Work instructions: Please transcribe every entry below exactly as written.

Records from a data collection:
==*==
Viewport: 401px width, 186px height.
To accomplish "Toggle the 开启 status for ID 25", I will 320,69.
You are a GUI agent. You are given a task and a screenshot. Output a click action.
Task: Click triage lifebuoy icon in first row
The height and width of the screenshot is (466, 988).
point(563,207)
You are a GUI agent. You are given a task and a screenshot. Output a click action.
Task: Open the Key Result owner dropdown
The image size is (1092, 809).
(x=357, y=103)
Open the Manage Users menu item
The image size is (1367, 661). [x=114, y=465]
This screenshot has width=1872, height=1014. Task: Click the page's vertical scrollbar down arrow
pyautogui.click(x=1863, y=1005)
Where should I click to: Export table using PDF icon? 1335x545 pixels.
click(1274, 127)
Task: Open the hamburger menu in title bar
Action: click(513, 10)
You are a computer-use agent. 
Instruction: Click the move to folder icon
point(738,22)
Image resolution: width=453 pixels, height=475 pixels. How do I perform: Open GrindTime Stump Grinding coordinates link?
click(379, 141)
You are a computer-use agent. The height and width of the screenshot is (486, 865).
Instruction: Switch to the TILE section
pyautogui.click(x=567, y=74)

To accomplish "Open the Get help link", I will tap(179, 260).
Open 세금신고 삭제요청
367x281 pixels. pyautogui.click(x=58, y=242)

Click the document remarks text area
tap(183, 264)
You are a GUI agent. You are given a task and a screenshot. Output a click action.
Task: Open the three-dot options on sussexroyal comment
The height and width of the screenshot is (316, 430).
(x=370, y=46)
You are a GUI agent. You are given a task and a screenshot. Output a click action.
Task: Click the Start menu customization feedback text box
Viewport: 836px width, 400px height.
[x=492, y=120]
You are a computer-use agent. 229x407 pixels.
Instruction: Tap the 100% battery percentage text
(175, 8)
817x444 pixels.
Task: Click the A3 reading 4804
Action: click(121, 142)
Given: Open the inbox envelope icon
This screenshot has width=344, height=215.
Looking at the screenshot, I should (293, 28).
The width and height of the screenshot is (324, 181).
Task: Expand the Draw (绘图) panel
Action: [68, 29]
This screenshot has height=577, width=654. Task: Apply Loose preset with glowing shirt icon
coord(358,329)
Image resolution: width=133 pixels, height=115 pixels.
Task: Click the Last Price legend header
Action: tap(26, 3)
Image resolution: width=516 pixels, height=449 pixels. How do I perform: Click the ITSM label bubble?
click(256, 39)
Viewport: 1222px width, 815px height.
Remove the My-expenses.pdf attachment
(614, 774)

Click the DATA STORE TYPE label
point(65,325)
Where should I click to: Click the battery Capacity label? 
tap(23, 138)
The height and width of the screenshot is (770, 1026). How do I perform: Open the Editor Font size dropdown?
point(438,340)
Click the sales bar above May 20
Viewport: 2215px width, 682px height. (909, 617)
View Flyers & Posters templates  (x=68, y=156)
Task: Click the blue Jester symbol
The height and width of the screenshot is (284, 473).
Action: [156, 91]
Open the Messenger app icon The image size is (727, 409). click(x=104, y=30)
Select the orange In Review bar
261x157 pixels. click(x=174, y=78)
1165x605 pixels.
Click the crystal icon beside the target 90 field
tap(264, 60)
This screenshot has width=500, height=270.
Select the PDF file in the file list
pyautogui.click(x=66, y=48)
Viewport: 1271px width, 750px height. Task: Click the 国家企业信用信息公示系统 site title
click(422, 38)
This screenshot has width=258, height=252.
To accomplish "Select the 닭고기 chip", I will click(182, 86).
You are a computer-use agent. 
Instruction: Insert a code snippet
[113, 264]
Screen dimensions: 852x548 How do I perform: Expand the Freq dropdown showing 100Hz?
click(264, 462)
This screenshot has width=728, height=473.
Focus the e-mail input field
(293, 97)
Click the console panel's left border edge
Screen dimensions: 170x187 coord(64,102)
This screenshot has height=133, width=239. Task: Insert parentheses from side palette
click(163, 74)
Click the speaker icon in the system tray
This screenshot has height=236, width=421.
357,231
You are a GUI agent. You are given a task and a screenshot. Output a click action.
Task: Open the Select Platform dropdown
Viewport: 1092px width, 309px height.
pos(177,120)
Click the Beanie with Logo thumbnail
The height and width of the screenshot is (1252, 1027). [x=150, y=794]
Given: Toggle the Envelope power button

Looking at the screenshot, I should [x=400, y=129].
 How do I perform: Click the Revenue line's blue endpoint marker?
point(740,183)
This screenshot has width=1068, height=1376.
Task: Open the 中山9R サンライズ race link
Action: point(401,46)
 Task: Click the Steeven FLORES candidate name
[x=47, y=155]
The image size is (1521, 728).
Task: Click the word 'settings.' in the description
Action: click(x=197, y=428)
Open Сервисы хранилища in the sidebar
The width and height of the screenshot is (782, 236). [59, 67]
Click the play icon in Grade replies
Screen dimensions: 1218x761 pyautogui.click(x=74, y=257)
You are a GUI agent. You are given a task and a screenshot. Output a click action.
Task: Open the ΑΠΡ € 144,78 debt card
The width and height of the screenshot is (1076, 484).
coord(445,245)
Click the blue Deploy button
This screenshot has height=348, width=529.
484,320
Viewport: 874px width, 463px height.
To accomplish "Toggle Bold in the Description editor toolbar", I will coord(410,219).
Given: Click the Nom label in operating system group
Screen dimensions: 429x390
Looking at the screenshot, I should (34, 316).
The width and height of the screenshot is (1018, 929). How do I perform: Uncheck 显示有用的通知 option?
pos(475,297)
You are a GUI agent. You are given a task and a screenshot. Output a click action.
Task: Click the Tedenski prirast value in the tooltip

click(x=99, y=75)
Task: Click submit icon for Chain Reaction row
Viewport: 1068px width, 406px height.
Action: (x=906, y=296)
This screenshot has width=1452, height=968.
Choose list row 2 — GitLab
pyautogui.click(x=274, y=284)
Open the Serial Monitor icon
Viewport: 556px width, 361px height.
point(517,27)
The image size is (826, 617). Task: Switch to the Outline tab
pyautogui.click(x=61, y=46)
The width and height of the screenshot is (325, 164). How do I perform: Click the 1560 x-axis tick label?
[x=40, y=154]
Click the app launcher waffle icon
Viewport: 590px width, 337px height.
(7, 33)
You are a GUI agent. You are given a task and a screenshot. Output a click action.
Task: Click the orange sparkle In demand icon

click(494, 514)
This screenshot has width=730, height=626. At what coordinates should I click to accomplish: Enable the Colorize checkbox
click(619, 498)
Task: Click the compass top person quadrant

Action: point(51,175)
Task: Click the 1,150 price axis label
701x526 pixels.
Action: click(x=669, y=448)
==*==
Problem solution:
Viewport: 401px width, 186px height.
To accomplish "Toggle the 开启 status for ID 25", I will 320,69.
You are a GUI agent. You are given a task and a screenshot. Output a click action.
Task: Click triage lifebuoy icon in first row
The height and width of the screenshot is (466, 988).
point(563,207)
You are a GUI agent. You are given a task and a screenshot. Output a click action.
Task: Open the Key Result owner dropdown
The image size is (1092, 809).
(x=357, y=103)
Open the Manage Users menu item
The image size is (1367, 661). [x=114, y=465]
This screenshot has width=1872, height=1014. Task: Click the page's vertical scrollbar down arrow
pyautogui.click(x=1863, y=1005)
Where should I click to: Export table using PDF icon? 1335x545 pixels.
click(1274, 127)
Task: Open the hamburger menu in title bar
Action: click(513, 10)
You are a computer-use agent. 
Instruction: Click the move to folder icon
point(738,22)
Image resolution: width=453 pixels, height=475 pixels. How do I perform: Open GrindTime Stump Grinding coordinates link?
click(379, 141)
You are a computer-use agent. The height and width of the screenshot is (486, 865).
Instruction: Switch to the TILE section
pyautogui.click(x=567, y=74)

To accomplish "Open the Get help link", I will tap(179, 260).
Open 세금신고 삭제요청
367x281 pixels. pyautogui.click(x=58, y=242)

Click the document remarks text area
tap(183, 264)
You are a GUI agent. You are given a task and a screenshot. Output a click action.
Task: Open the three-dot options on sussexroyal comment
The height and width of the screenshot is (316, 430).
(x=370, y=46)
You are a GUI agent. You are given a task and a screenshot. Output a click action.
Task: Click the Start menu customization feedback text box
Viewport: 836px width, 400px height.
[x=492, y=120]
You are a computer-use agent. 229x407 pixels.
Instruction: Tap the 100% battery percentage text
(175, 8)
817x444 pixels.
Task: Click the A3 reading 4804
Action: click(121, 142)
Given: Open the inbox envelope icon
This screenshot has width=344, height=215.
Looking at the screenshot, I should (293, 28).
The width and height of the screenshot is (324, 181).
Task: Expand the Draw (绘图) panel
Action: [68, 29]
This screenshot has height=577, width=654. Task: Apply Loose preset with glowing shirt icon
coord(358,329)
Image resolution: width=133 pixels, height=115 pixels.
Task: Click the Last Price legend header
Action: tap(26, 3)
Image resolution: width=516 pixels, height=449 pixels. How do I perform: Click the ITSM label bubble?
click(256, 39)
Viewport: 1222px width, 815px height.
Remove the My-expenses.pdf attachment
(614, 774)

Click the DATA STORE TYPE label
point(65,325)
Where should I click to: Click the battery Capacity label? 
tap(23, 138)
The height and width of the screenshot is (770, 1026). How do I perform: Open the Editor Font size dropdown?
point(438,340)
Click the sales bar above May 20
Viewport: 2215px width, 682px height. (909, 617)
View Flyers & Posters templates  (x=68, y=156)
Task: Click the blue Jester symbol
The height and width of the screenshot is (284, 473).
Action: [156, 91]
Open the Messenger app icon The image size is (727, 409). click(x=104, y=30)
Select the orange In Review bar
261x157 pixels. click(x=174, y=78)
1165x605 pixels.
Click the crystal icon beside the target 90 field
tap(264, 60)
This screenshot has width=500, height=270.
Select the PDF file in the file list
pyautogui.click(x=66, y=48)
Viewport: 1271px width, 750px height. Task: Click the 国家企业信用信息公示系统 site title
click(422, 38)
This screenshot has width=258, height=252.
To accomplish "Select the 닭고기 chip", I will click(182, 86).
You are a computer-use agent. 
Instruction: Insert a code snippet
[113, 264]
Screen dimensions: 852x548 How do I perform: Expand the Freq dropdown showing 100Hz?
click(264, 462)
This screenshot has width=728, height=473.
Focus the e-mail input field
(293, 97)
Click the console panel's left border edge
Screen dimensions: 170x187 coord(64,102)
This screenshot has height=133, width=239. Task: Insert parentheses from side palette
click(163, 74)
Click the speaker icon in the system tray
This screenshot has height=236, width=421.
357,231
You are a GUI agent. You are given a task and a screenshot. Output a click action.
Task: Open the Select Platform dropdown
Viewport: 1092px width, 309px height.
pos(177,120)
Click the Beanie with Logo thumbnail
The height and width of the screenshot is (1252, 1027). [x=150, y=794]
Given: Toggle the Envelope power button

Looking at the screenshot, I should [x=400, y=129].
 How do I perform: Click the Revenue line's blue endpoint marker?
point(740,183)
This screenshot has width=1068, height=1376.
Task: Open the 中山9R サンライズ race link
Action: point(401,46)
 Task: Click the Steeven FLORES candidate name
[x=47, y=155]
The image size is (1521, 728).
Task: Click the word 'settings.' in the description
Action: click(x=197, y=428)
Open Сервисы хранилища in the sidebar
The width and height of the screenshot is (782, 236). [59, 67]
Click the play icon in Grade replies
Screen dimensions: 1218x761 pyautogui.click(x=74, y=257)
You are a GUI agent. You are given a task and a screenshot. Output a click action.
Task: Open the ΑΠΡ € 144,78 debt card
The width and height of the screenshot is (1076, 484).
coord(445,245)
Click the blue Deploy button
This screenshot has height=348, width=529.
484,320
Viewport: 874px width, 463px height.
To accomplish "Toggle Bold in the Description editor toolbar", I will coord(410,219).
Given: Click the Nom label in operating system group
Screen dimensions: 429x390
Looking at the screenshot, I should (34, 316).
The width and height of the screenshot is (1018, 929). How do I perform: Uncheck 显示有用的通知 option?
pos(475,297)
You are a GUI agent. You are given a task and a screenshot. Output a click action.
Task: Click the Tedenski prirast value in the tooltip

click(x=99, y=75)
Task: Click submit icon for Chain Reaction row
Viewport: 1068px width, 406px height.
Action: (x=906, y=296)
This screenshot has width=1452, height=968.
Choose list row 2 — GitLab
pyautogui.click(x=274, y=284)
Open the Serial Monitor icon
Viewport: 556px width, 361px height.
point(517,27)
The image size is (826, 617). Task: Switch to the Outline tab
pyautogui.click(x=61, y=46)
The width and height of the screenshot is (325, 164). How do I perform: Click the 1560 x-axis tick label?
[x=40, y=154]
Click the app launcher waffle icon
Viewport: 590px width, 337px height.
(7, 33)
You are a GUI agent. You are given a task and a screenshot. Output a click action.
Task: Click the orange sparkle In demand icon

click(494, 514)
This screenshot has width=730, height=626. At what coordinates should I click to accomplish: Enable the Colorize checkbox
click(619, 498)
Task: Click the compass top person quadrant

Action: point(51,175)
Task: Click the 1,150 price axis label
701x526 pixels.
Action: click(x=669, y=448)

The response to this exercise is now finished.